Although I’ve enjoyed reading Palmer’s writing, I’ve found this audio series from Sounds True to be singularly rewarding as a glimpse into the mind and heart of this living spiritual sage. Like Ken Wilber’s Kosmic Konsciousness before it, An Undivided Life presents Parker Palmer in the context of an interview with Sounds True’s CEO, Tami Simon. For this reason, this audiobook has an unusually intimate quality about it, and functions not so much as a teaching program but rather as an unstructured, almost rambling conversation in which Palmer comes across like nothing so much as an old, trusted friend, who is willing to take the time to share his wisdom in a relaxed and unhurried way. As an added bonus, Palmer’s voice is rich, deep, and resonant with a sense of earthy insight. The result is a listening experience that is as delightful as it is enlightening.
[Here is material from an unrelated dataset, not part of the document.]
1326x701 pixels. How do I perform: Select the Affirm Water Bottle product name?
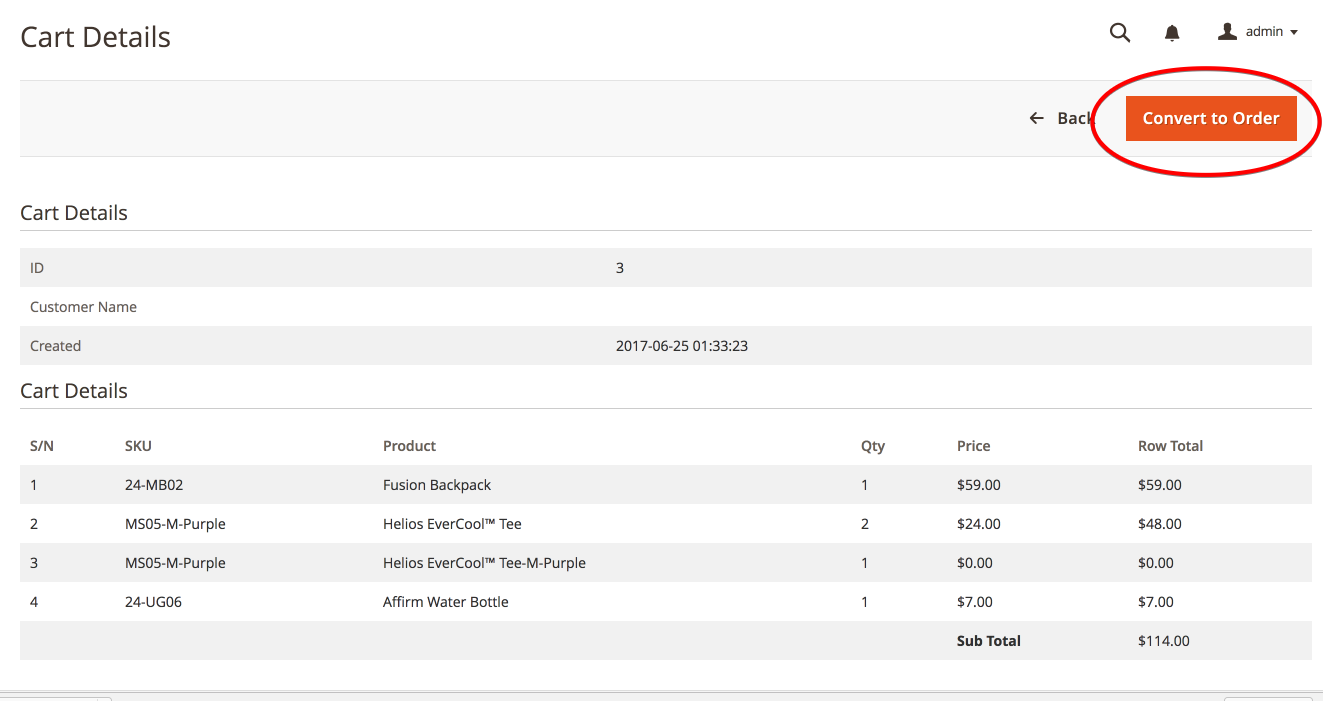coord(445,602)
The key concept here, the undivided life, lines up nicely with what Ken Wilber calls the integral vision or what Richard Rohr calls non-dual consciousness. A lifelong educator, Palmer speaks of the importance of personal integrity and the willingness to orient our lives toward the deepest truths we can find within ourselves — even when such an orientation might call us to walk a path with others may not understand or appreciate. By honestly and vulnerably sharing his own repeated experience struggling with depression, Palmer ably speaks of the many forces in our lives that can serve to “divide” ourselves, such as the tendency to pursue a career that is at odds with our deepest values and desires, merely because of social or familial expectations. True spiritual health is found in our efforts to knit all the disparate elements of our lives together in a single whole, even though sometimes this might mean moving deeply into the reality of paradox, or learning to live with the soul as a wild, untamed and even “shy” part of ourselves.
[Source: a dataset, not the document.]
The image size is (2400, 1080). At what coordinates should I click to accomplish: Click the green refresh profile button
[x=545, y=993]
Palmer is a natural storyteller, and whether he is recounting the tale of John Woolman’s struggle to lead the Quakers to take a stand against slavery, or the darkness he experienced in his own nights of depression, he knows how to make a story effortless to listen to, even as he wrings meaning out of each narrative. After five hours of hearing him speak, I felt that, without promoting a particular religious perspective or philosophical agenda, his words had truly nourished my soul.